Block Schedule Analytics gives you powerful visibility into how blocks and rotations are being used across your organization. With this feature, you can quickly identify gaps, trends, and optimization opportunities within your schedules.
Two Types of Analytics
Block Schedule Analytics is divided into two main areas:
Associate Analytics: focused on individual associate-level data and rotations within blocks.
Block Analytics: focused on analyzing patterns and data across entire blocks within the schedule.
Creating Block Analytics
If you want to analyze specific conditions within a block, such as identifying how many empty rotations exist in Block 1, you’ll need to create a custom statistic.
Step 1: Create a Statistic
Navigate to the block you want to analyze (e.g., Block 1).
Click Create Statistic, located below the block.
3. (Optional) Assign a color and icon to help visually identify the statistic later.
Defining the Statistic Logic
Once you’ve started creating a statistic, you’ll define the logic that determines what the system should analyze.
For example:
Set the logic to count blocks with empty rotations.
Confirm your criteria.
Click Create.
At this point, the system will generate a code for the statistic.
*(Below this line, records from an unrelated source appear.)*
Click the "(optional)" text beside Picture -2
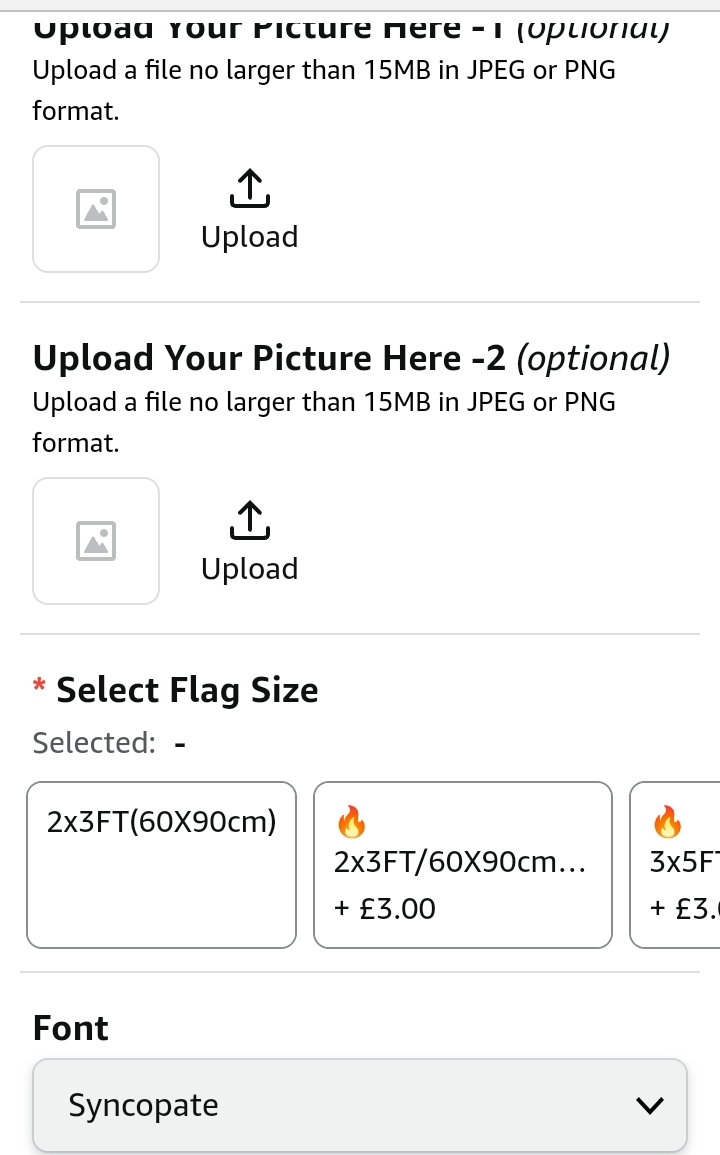720x1155 pixels. click(x=594, y=358)
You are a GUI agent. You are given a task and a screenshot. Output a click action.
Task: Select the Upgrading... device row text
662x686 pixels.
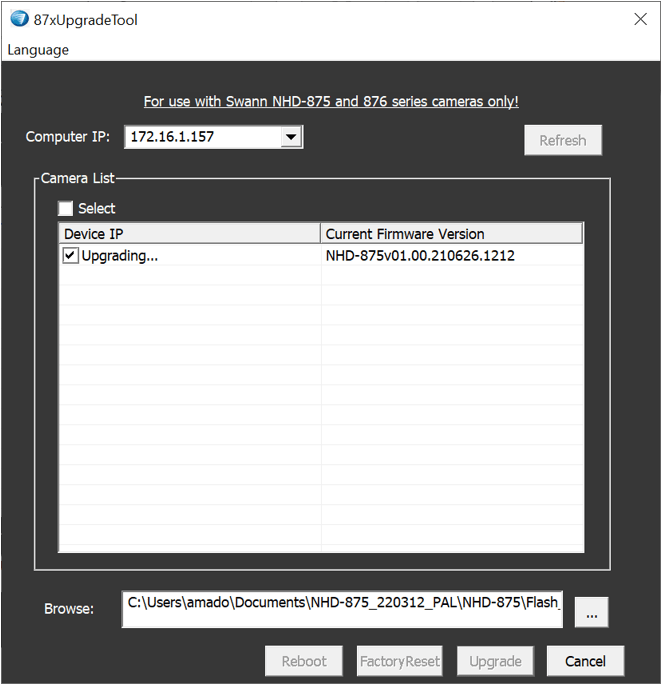pos(120,256)
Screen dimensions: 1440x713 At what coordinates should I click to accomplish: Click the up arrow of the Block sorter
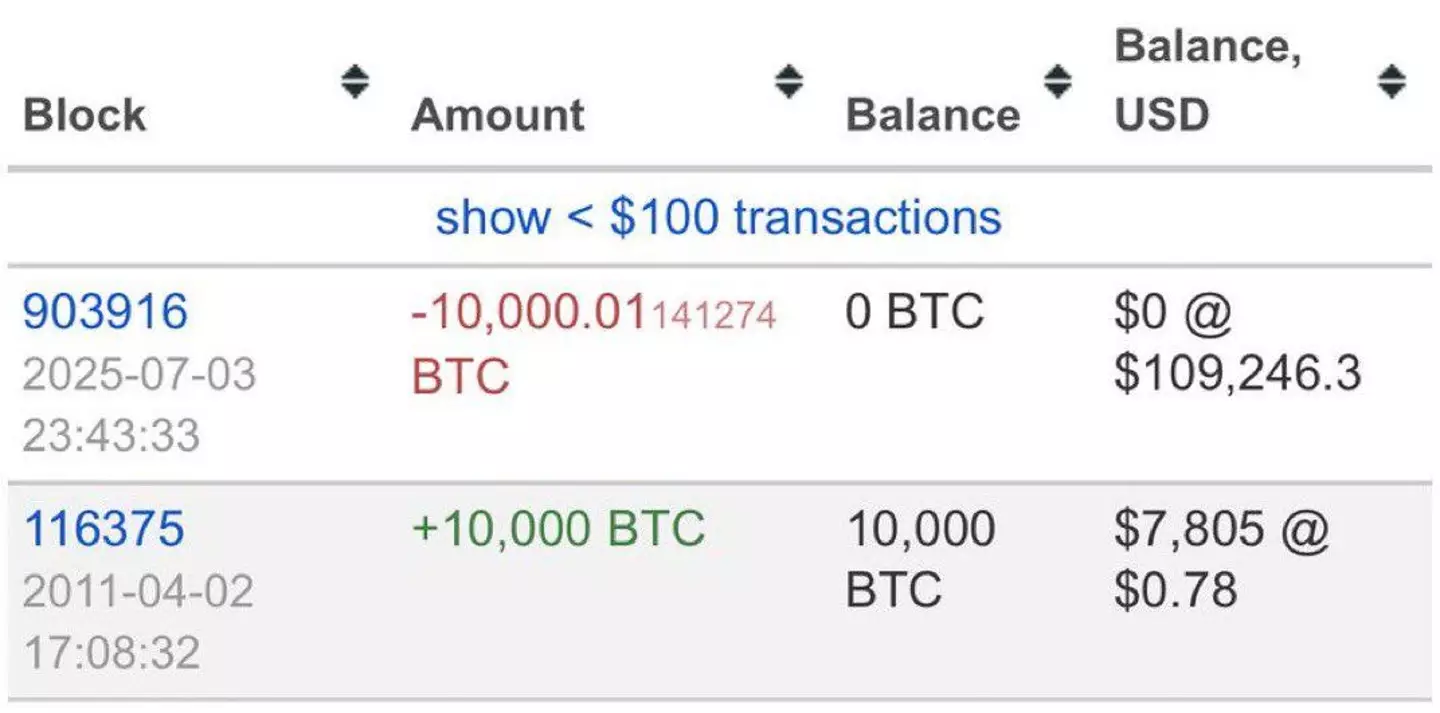pyautogui.click(x=355, y=74)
Viewing Analytics Across All Blocks
After the statistic is created:
The analytic will appear for every block, across all blocks in the organization, not just the one where it was created.
This allows you to compare patterns and identify empty rotations consistently across the entire schedule.
Understanding Total Analytics
The Total Analytics view adds the data and:
Counts all empty blocks across rows and columns
Provides a high-level summary of empty rotations throughout the schedule
This makes it easier to spot systemic gaps and prioritize scheduling improvements.